• **Record list**

---+---

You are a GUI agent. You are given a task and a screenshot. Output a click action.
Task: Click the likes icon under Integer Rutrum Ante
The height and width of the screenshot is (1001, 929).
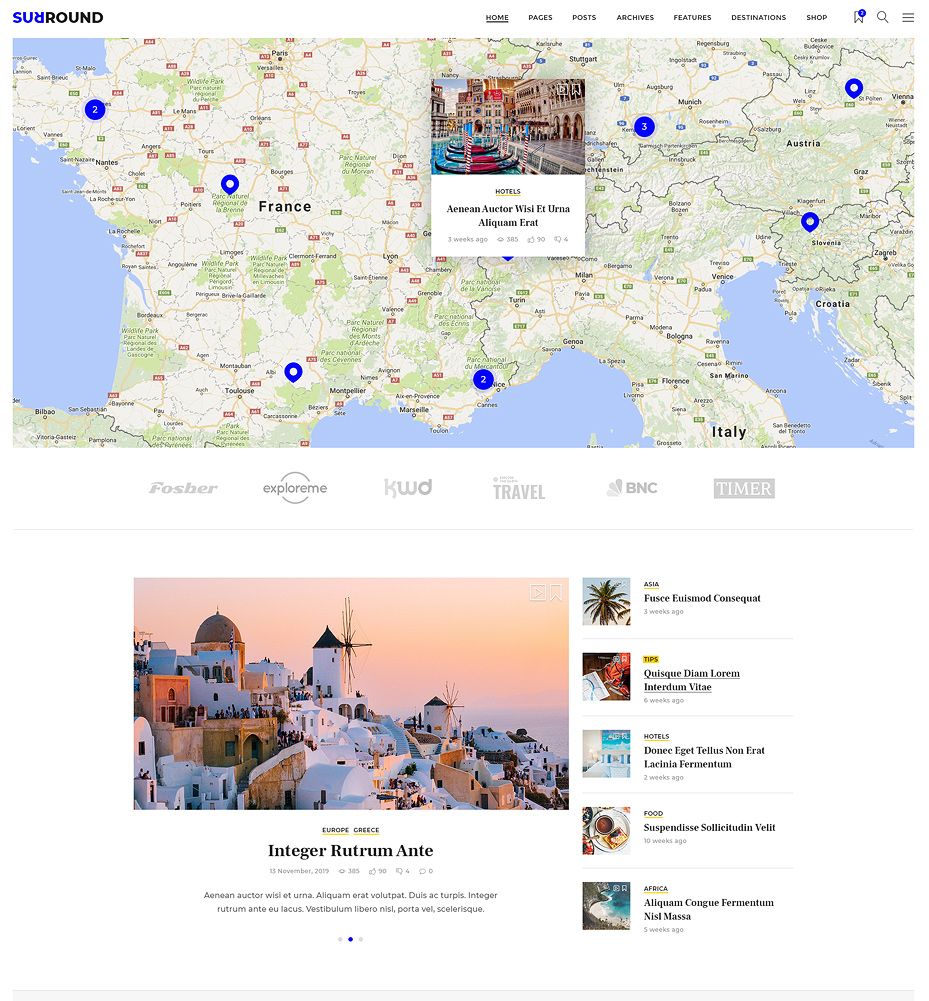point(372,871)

---+---

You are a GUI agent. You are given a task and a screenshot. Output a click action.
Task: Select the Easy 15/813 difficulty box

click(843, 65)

---+---

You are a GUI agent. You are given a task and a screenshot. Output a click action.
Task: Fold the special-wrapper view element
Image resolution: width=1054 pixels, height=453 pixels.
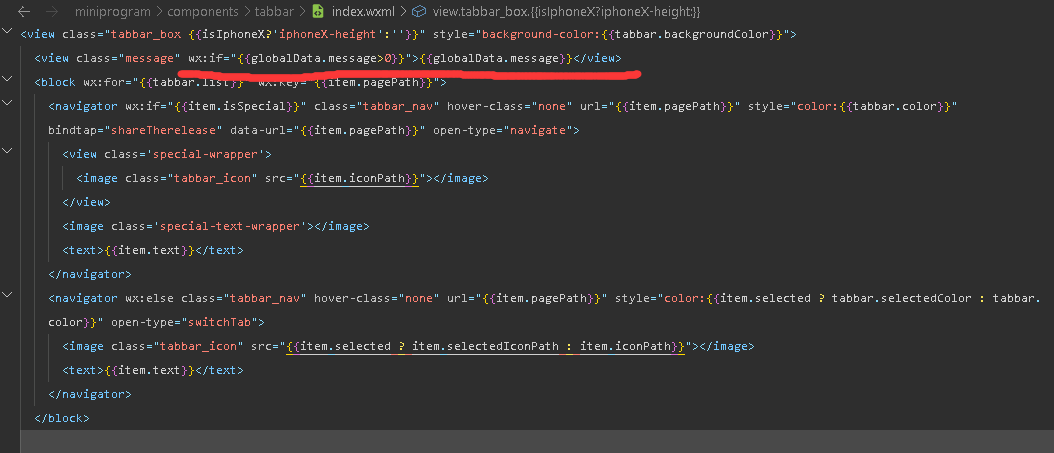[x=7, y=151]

---+---

• **To be done**
Pull out each line in the material above that contains the string "width".

• **Answer for this exercise**
The height and width of the screenshot is (1001, 929).
Image resolution: width=1054 pixels, height=453 pixels.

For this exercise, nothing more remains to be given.